One of the most famous examples of a zero-day attack was Stuxnet. First discovered in 2010 but with roots that spread back to 2005, this computer worm affected manufacturing computers running programmable logic controller (PLC) software.
The primary target was Iran's uranium enrichment plants to disrupt the country's nuclear program. The worm infected the PLCs through vulnerabilities in Siemens Step7 software, causing the PLCs to carry out unexpected commands on assembly-line machinery. This destroyed numerous centrifuges in Iran’s uranium enrichment facility by causing them to burn out.
A zero-day attack occurs when hackers take advantage of unknown software or network vulnerability.
In this blog, we are going to discuss how zero-day attacks work, and how to prevent them from hurting your business.
How Do Zero-Day Attacks Happen?
Unfortunately, all software and networks have weak points that hackers can use to infect computers or steal important data. Attacks that take advantage of these weak points are called “zero-day” attacks because developers have had zero days to fix the problem before the attack happened.
When the vulnerability is found, developers will try to patch it to stop the attack. However, it may take days or even months before that point. And even once the patch is released, end users may not update their software right away.
These vulnerabilities are unintended and are usually due to a bad configuration or programming error. If not taken care of as soon as possible, hackers will jump right in.
Hackers are constantly looking for flaws in computer code. They use specific tools that can determine if, how, and why a particular portion of code behaves the way it does.
Hackers are looking for flaws in popular applications, web browsers, and operating systems to exploit as many people as possible. Cybercriminals will initiate a zero-day attack in multiple ways, but the most common is through malware or phishing campaigns.
How Can I Prevent Zero-Day Attacks?
The most important place you and your team can start in protecting from zero-day attacks is to keep all software and operating systems up to date. Software developers constantly release security patches to cover new software vulnerabilities.
Continuing with keeping things up to date, it is recommended that your team have strong passwords and update those regularly. Every 60-90 days is a great start. These passwords should be 12-16 characters and not include any common words or phrases.
After updating passwords, it is also best to keep your staff updated on good safety and internet security practices. Hackers love to use social engineering as a tool to infect computers, and your team should be aware of the different tricks they like to use.
Your employees may like to install add-ons that help their workflow. You and your IT team should make sure that all software installed on office computers is essential. The more software a staff computer has, the more potential vulnerabilities it has.
Your IT team needs to have a solid firewall and antivirus solution in place. A firewall plays a huge role in protecting your team from zero-day attacks. Firewalls can be configured to allow only specific interaction with your network, and they help flag unknown threats.
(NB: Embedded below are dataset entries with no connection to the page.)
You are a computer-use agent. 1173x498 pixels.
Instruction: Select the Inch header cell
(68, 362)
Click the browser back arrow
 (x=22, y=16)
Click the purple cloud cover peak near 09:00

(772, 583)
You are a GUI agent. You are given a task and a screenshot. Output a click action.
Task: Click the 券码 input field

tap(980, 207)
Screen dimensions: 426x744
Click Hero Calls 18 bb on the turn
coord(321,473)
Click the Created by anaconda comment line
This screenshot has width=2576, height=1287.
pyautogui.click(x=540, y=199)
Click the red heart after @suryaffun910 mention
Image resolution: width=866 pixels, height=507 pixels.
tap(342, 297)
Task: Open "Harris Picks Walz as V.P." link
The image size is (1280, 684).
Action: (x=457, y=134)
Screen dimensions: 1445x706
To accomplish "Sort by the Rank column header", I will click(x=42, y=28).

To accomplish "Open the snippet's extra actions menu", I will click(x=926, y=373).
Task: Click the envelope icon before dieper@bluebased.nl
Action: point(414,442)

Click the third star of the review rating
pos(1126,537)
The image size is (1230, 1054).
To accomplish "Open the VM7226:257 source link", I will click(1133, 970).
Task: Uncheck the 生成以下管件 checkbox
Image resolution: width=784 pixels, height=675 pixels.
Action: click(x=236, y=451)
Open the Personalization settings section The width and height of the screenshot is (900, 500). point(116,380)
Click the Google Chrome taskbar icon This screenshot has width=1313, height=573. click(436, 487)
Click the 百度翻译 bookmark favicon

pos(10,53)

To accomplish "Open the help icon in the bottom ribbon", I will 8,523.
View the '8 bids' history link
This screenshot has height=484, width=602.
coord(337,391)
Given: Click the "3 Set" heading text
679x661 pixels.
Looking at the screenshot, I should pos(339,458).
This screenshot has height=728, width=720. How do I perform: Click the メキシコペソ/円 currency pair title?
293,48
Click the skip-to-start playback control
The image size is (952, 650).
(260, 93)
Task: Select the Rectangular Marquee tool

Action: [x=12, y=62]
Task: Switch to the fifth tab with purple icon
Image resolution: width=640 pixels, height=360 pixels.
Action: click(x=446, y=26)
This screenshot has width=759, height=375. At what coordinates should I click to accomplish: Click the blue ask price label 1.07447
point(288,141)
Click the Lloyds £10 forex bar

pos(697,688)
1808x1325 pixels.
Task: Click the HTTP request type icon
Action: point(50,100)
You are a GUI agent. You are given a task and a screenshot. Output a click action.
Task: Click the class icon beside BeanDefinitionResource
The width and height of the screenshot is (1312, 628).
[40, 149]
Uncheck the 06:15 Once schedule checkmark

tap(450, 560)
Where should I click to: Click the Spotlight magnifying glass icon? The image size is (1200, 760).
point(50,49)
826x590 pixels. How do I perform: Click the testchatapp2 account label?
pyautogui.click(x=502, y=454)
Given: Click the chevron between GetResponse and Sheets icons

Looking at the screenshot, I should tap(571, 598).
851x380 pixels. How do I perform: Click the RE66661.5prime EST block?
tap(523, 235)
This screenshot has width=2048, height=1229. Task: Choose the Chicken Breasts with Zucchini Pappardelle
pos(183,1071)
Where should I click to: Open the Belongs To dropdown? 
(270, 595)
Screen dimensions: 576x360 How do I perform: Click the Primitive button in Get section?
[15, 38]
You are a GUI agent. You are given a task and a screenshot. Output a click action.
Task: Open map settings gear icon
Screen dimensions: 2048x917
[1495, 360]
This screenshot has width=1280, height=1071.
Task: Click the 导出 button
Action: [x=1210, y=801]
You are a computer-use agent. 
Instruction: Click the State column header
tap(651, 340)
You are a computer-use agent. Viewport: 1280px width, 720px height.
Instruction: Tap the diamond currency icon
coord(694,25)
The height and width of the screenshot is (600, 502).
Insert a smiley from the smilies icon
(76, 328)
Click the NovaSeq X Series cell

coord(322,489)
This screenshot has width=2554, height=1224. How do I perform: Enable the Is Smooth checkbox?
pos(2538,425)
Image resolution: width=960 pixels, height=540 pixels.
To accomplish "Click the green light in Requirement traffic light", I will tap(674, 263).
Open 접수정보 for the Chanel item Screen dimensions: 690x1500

Your IT team will want to make sure that the antivirus client they choose can detect and remove viruses, and they also want to make sure that the client provides 24-hour protection for your business. The antivirus client should have multiple protection features but also be light on resources so that it does not slow your work machine down.
Lastly, your IT team should implement an intrusion detection system (IDS). This is another extremely important tool that can help prevent zero-day attacks. An IDS is a piece of software or hardware that monitors traffic moving on the network. When the IDS picks up suspicious activity, it will alert your IT team exactly where it is.
The best news about zero-day attacks is that once the flaw is discovered and patched by developers, it is less likely to be used by hackers. The only staff members that are vulnerable are the ones that frequently click “remind me later” when prompted to update!
It may be best to have your IT team configure automatic updates wherever possible; that way, your staff is not obligated to keep up with them and they will have the most recent security patches.
An automatic password reset policy will help your team get accustomed to keeping their logins secure. With multiple logins, it will also help your staff keep track of what software they use, and it will make it easier to eliminate unnecessary programs.
It may be best to use role-based access controls; some employees on your team may not need access to files, or the ability to download software at all.
When it comes to internet security, your IT team should implement a solid firewall, antivirus, and IDS. With all these different strategies in place, it is still possible a zero-day attack may get to you or your team. A zero-day attack may knock some of your systems offline, or damage or erase your data. Frequent backups will ensure that you can bounce back from worst-case scenarios quickly.